====== Materials provided
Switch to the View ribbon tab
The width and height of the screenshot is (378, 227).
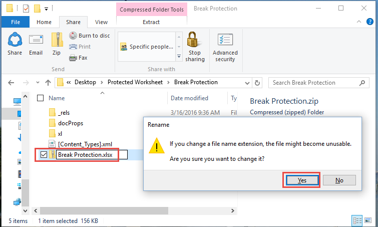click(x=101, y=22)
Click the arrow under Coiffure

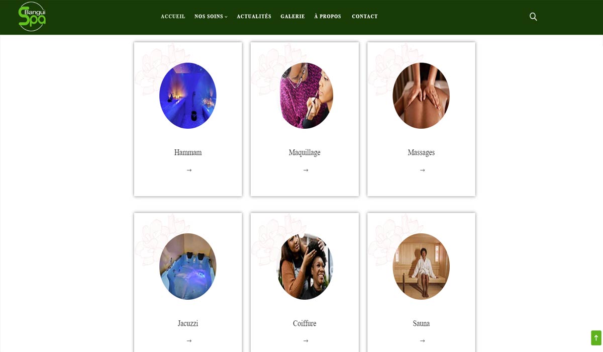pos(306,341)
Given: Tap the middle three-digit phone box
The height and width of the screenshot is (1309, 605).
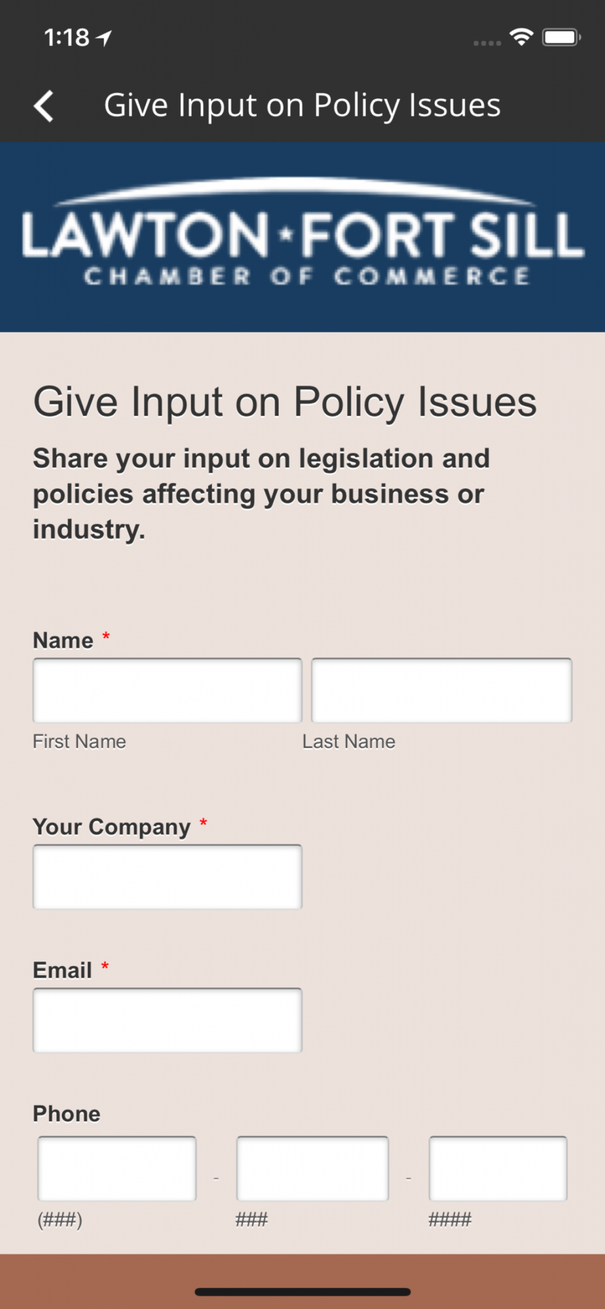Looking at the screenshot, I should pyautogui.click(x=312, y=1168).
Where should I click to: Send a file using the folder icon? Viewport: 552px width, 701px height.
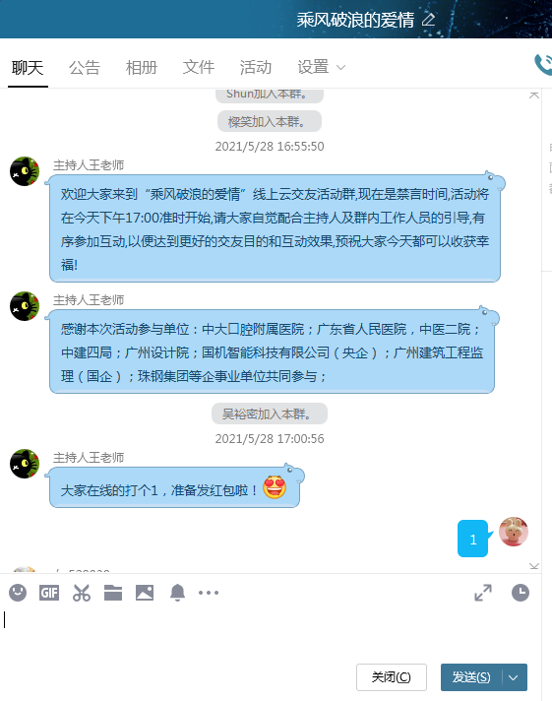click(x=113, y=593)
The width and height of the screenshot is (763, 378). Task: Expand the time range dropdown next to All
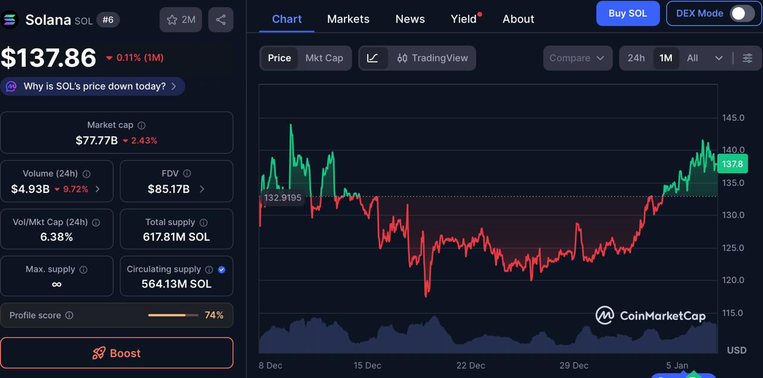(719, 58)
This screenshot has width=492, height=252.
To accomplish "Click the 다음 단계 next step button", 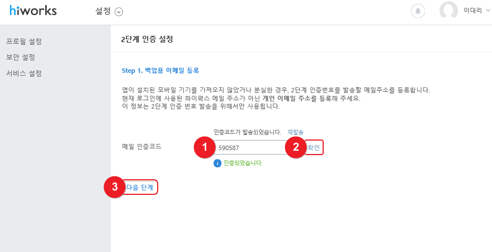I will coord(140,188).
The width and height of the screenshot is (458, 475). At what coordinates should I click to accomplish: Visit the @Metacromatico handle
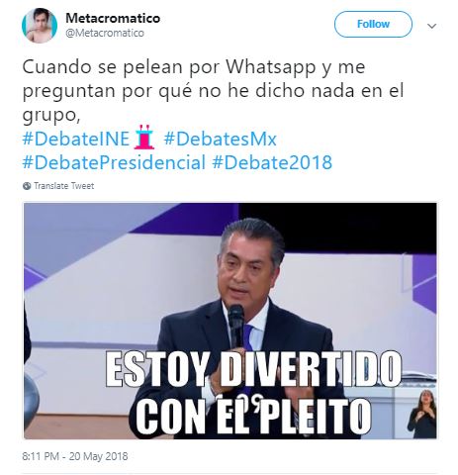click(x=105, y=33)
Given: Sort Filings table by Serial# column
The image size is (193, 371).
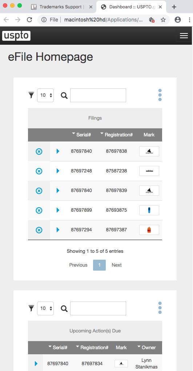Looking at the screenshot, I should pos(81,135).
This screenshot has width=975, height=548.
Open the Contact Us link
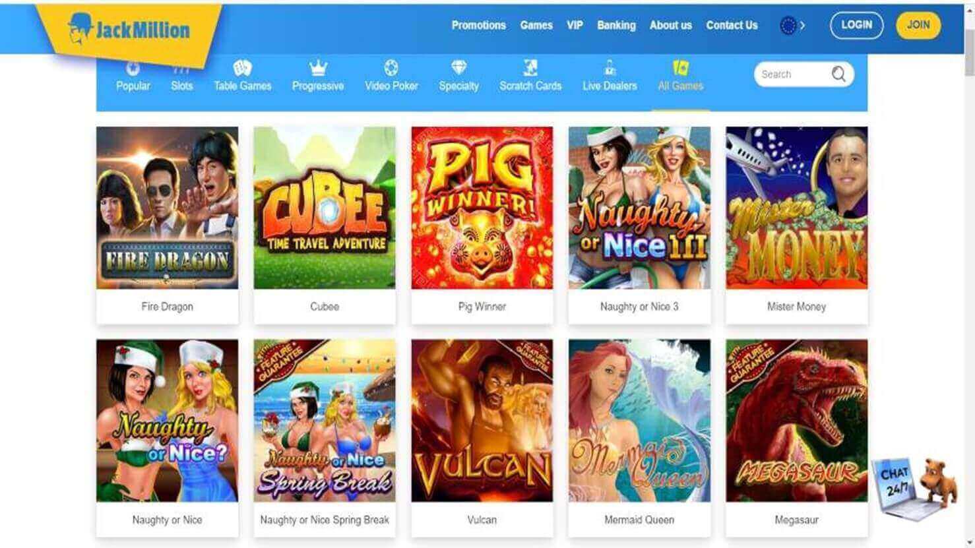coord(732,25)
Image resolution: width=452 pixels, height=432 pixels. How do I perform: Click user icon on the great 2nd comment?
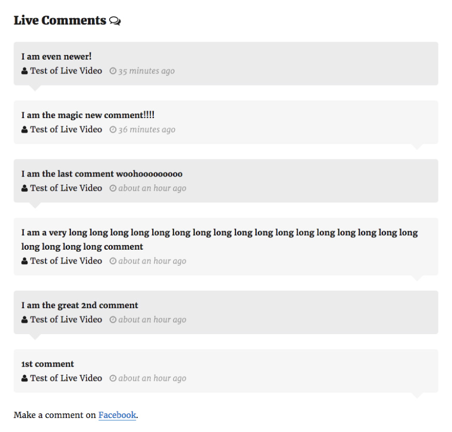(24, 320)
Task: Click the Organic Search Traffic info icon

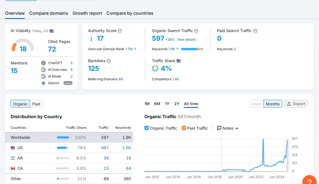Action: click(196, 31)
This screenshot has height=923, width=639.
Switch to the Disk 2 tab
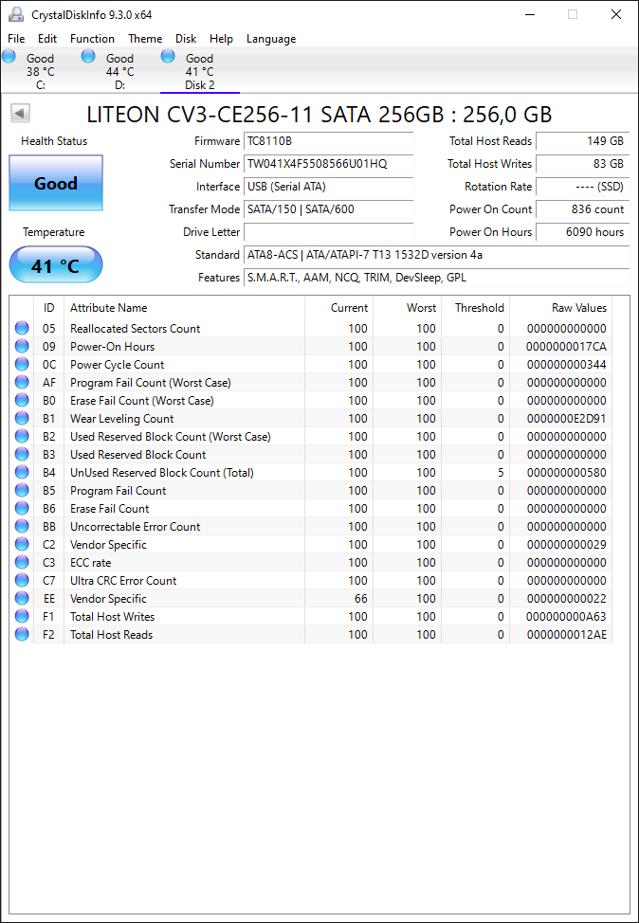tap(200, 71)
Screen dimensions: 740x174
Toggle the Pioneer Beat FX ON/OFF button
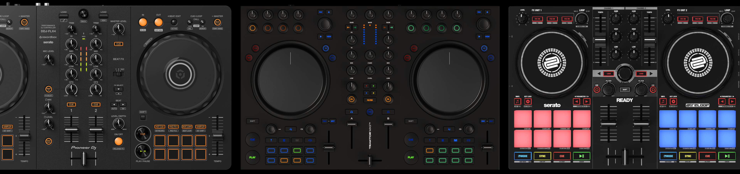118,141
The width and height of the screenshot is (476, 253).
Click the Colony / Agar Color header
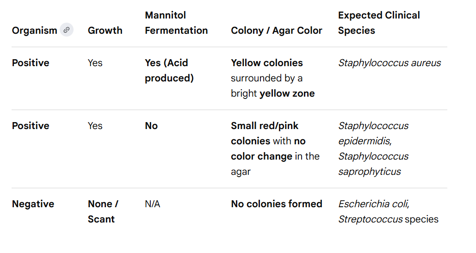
============
Assignment | Excluding the pictures, retype the line containing "Screen dimensions: 740x174" and all lines after it down to the end of the data above.

Answer to this problem |
Screen dimensions: 740x174
Toggle the Pioneer Beat FX ON/OFF button
118,141
The width and height of the screenshot is (476, 253).
Click the Colony / Agar Color header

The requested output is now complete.